Move every line from the one containing "The height and width of the screenshot is (698, 1080)." down to the one containing "I will point(22,523)." into your reply, adding 113 to each coordinate in the answers and leaving everything else as is.

━━ SOURCE DATA

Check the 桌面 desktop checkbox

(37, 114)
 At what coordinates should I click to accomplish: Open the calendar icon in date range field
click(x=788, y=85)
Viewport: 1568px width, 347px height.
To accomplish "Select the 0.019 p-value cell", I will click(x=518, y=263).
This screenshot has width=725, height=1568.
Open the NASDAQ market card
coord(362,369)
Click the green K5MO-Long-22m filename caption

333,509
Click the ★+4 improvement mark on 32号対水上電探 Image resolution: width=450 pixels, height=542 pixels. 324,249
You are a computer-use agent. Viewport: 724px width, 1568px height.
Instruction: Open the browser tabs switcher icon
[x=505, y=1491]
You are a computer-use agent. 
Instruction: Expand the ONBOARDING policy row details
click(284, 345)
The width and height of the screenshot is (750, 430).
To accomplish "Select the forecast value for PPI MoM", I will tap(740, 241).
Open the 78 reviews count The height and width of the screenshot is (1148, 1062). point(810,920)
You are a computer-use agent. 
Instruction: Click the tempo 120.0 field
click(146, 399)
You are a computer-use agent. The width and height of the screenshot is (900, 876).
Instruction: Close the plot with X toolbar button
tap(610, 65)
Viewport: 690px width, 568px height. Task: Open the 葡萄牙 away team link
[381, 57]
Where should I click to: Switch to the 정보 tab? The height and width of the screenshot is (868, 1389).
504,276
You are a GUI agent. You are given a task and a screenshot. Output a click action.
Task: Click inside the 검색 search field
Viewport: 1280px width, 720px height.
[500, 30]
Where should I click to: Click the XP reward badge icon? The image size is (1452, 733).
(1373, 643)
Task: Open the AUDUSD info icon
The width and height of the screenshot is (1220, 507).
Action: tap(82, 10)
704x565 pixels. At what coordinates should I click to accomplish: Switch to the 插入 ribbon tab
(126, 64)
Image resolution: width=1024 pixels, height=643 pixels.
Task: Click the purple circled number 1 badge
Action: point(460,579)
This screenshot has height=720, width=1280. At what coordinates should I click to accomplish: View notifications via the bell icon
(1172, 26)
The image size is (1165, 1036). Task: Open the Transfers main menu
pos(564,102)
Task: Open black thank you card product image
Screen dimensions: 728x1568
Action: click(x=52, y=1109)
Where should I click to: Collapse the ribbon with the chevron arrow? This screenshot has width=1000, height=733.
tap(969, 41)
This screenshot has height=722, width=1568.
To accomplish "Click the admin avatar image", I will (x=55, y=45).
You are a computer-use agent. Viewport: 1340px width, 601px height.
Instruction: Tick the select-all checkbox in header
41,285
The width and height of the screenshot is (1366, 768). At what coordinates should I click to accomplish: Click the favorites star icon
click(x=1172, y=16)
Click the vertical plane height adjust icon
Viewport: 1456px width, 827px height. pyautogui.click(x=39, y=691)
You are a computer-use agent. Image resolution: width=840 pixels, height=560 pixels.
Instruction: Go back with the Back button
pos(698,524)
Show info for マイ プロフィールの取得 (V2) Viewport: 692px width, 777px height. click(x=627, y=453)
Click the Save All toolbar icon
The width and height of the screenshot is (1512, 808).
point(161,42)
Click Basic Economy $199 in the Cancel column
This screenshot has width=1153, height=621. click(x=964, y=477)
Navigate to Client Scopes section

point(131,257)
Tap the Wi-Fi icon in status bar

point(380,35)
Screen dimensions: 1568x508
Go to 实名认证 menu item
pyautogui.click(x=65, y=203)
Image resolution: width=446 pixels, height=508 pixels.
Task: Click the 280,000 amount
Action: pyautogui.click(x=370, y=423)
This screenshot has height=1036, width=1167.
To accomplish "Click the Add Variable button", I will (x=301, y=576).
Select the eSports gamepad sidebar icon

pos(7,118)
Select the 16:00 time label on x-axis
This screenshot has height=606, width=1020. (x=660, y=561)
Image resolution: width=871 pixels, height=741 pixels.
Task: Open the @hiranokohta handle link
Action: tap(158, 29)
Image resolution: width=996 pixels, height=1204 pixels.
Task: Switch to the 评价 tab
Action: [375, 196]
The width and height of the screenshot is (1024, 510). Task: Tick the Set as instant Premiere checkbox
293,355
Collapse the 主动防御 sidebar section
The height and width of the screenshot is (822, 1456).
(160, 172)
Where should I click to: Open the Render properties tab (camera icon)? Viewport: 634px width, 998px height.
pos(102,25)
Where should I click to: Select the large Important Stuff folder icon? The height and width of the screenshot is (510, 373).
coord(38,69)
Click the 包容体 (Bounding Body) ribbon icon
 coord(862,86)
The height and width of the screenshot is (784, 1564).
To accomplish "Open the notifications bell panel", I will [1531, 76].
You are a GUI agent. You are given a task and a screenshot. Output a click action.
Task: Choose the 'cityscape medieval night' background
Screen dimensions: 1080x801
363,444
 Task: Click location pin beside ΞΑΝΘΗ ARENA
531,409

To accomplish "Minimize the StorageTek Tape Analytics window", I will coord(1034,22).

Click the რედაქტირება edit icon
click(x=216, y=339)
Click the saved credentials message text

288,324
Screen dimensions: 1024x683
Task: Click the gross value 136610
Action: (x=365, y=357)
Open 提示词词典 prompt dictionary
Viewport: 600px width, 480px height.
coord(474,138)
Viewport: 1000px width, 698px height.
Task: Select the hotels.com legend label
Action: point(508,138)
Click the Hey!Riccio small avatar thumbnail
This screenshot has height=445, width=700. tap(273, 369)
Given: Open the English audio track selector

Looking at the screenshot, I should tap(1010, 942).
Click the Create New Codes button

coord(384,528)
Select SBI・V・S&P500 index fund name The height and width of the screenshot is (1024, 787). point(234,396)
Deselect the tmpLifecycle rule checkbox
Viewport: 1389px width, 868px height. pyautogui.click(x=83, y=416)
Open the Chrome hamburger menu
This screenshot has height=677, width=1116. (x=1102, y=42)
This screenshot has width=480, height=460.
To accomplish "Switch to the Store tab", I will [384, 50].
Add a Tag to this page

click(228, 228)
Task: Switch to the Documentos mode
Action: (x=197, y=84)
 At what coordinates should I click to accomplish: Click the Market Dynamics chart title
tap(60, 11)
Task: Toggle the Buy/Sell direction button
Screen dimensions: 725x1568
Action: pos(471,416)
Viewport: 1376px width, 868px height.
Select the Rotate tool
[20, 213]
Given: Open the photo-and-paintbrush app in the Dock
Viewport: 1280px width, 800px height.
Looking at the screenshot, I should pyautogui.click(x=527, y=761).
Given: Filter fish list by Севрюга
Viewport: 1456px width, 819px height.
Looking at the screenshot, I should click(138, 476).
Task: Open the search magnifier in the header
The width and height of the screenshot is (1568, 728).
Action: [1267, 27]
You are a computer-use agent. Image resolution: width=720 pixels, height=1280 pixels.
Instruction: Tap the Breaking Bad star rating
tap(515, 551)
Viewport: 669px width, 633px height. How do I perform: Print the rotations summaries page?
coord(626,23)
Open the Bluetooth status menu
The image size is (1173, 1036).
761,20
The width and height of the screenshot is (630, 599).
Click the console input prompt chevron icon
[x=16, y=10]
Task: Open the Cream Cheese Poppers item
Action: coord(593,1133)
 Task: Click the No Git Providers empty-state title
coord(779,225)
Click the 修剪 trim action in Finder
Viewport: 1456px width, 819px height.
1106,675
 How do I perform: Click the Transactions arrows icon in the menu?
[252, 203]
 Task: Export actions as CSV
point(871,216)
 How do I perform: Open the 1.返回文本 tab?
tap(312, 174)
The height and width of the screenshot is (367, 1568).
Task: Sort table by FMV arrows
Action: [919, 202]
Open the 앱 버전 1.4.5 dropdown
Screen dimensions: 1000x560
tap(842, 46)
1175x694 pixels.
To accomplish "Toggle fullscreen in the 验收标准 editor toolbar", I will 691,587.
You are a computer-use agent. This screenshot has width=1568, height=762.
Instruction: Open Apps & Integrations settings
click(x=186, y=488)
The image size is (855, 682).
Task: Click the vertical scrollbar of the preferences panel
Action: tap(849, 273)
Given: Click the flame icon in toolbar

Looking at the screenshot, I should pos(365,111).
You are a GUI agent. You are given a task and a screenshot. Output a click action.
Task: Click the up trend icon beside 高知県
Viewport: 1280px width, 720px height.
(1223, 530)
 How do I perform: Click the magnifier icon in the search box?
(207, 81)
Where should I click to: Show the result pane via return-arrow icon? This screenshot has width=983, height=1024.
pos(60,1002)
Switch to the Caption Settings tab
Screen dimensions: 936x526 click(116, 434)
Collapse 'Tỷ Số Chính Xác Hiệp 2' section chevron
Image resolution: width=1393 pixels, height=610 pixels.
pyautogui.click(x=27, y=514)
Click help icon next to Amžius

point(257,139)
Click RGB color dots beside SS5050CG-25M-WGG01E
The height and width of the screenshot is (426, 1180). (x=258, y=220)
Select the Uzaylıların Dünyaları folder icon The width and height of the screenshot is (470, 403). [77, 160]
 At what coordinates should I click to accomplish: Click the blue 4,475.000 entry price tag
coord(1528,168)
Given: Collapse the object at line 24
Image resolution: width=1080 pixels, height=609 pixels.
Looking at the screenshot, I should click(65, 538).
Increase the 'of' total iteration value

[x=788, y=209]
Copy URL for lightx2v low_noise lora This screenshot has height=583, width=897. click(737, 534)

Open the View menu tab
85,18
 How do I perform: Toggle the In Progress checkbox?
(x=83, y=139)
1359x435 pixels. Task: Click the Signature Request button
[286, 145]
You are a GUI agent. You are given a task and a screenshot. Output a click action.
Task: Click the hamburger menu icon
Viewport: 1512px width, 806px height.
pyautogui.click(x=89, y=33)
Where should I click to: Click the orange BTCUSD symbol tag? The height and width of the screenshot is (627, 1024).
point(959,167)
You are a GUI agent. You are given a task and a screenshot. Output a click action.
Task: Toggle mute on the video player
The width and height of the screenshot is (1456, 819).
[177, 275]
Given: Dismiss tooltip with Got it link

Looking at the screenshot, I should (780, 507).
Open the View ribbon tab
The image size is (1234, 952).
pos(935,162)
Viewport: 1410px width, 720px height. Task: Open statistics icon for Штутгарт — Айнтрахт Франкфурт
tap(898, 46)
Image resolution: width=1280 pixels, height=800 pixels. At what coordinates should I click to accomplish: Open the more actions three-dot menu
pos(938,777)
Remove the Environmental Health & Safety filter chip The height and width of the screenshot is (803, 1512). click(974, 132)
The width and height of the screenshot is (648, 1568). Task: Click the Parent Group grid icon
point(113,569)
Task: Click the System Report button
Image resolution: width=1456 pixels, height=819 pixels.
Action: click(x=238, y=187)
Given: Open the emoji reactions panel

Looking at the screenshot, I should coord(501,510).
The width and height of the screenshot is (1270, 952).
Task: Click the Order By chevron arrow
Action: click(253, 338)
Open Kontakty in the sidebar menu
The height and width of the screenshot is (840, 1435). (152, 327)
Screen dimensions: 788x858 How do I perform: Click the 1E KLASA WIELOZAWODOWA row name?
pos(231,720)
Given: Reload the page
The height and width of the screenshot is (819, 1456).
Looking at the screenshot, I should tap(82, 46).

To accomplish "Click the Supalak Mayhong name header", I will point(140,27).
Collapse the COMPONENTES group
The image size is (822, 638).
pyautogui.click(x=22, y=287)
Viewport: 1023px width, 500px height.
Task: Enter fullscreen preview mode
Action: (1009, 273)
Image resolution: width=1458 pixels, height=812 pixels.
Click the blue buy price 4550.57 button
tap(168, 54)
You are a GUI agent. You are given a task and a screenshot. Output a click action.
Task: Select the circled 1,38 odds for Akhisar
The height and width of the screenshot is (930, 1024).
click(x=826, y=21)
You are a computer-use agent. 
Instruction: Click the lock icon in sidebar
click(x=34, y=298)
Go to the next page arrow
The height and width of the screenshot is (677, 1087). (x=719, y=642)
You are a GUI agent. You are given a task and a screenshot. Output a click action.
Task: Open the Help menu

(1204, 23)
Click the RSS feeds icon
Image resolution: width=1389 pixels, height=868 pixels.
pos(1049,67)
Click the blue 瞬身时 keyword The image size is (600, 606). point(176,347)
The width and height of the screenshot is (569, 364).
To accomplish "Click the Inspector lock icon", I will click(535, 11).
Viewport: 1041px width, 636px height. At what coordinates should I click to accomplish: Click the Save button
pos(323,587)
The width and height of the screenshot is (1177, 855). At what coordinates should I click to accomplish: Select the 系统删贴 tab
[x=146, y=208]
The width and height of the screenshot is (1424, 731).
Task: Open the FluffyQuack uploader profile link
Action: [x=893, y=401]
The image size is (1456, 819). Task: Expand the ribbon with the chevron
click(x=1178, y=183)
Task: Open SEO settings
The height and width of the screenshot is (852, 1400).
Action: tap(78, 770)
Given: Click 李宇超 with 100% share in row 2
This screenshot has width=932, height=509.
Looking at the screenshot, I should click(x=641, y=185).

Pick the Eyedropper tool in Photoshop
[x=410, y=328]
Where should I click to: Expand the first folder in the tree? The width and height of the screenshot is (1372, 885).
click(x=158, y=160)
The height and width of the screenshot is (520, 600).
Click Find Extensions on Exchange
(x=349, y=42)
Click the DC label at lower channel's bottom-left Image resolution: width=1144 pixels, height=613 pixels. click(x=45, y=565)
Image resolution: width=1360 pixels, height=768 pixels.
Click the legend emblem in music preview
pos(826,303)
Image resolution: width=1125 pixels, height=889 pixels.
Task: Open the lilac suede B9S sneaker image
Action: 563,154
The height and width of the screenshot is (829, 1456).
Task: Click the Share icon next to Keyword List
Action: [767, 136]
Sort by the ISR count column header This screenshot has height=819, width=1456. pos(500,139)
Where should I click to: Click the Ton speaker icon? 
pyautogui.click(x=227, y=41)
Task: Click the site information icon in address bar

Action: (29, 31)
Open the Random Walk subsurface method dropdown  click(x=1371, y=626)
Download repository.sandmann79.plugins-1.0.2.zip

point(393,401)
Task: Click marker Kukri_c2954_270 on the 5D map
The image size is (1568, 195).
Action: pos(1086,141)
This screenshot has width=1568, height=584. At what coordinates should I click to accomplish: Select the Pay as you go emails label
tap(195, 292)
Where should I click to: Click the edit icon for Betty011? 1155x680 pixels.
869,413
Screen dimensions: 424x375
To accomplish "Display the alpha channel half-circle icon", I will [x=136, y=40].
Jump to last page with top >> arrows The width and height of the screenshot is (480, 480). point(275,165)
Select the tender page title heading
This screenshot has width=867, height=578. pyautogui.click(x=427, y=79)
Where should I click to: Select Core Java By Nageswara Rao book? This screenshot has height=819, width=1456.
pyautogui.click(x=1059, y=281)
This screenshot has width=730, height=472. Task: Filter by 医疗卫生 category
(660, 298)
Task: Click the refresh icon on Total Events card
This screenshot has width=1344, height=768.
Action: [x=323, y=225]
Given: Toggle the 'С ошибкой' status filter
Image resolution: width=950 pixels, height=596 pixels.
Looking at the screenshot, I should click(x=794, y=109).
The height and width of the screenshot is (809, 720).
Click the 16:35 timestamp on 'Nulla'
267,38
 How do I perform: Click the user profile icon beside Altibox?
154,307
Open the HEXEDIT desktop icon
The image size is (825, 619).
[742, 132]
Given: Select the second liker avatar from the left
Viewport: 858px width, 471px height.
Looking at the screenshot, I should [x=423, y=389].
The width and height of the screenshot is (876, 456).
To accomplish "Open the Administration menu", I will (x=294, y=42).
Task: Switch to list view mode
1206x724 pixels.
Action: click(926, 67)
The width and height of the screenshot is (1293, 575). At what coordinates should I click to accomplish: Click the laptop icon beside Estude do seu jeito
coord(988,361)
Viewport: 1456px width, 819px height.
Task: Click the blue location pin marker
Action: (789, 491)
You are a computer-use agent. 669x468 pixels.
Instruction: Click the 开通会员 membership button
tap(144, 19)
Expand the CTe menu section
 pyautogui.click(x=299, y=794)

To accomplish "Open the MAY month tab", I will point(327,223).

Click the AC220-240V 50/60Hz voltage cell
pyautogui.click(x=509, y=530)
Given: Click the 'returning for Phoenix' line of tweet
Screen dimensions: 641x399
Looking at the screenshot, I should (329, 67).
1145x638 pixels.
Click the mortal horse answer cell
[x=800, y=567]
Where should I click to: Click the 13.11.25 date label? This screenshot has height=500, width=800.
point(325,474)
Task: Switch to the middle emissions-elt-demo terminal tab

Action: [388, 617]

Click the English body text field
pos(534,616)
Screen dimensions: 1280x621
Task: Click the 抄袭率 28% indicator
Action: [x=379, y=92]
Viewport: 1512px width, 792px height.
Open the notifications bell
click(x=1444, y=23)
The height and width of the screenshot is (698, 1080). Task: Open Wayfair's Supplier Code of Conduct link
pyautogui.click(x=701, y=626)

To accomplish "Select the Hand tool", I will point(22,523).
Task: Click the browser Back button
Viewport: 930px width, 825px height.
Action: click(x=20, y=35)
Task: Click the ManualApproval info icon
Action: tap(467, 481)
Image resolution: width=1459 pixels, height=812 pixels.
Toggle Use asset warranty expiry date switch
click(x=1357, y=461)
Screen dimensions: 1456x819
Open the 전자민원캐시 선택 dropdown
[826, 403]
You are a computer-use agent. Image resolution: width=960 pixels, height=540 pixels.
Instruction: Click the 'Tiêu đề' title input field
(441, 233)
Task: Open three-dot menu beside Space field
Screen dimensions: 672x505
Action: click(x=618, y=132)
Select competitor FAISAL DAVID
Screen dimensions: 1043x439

━━━━

> **FINAL RESULT**:
The height and width of the screenshot is (698, 1080). Task: Open Wayfair's Supplier Code of Conduct link
pyautogui.click(x=814, y=739)

To accomplish "Select the Hand tool", I will point(135,636).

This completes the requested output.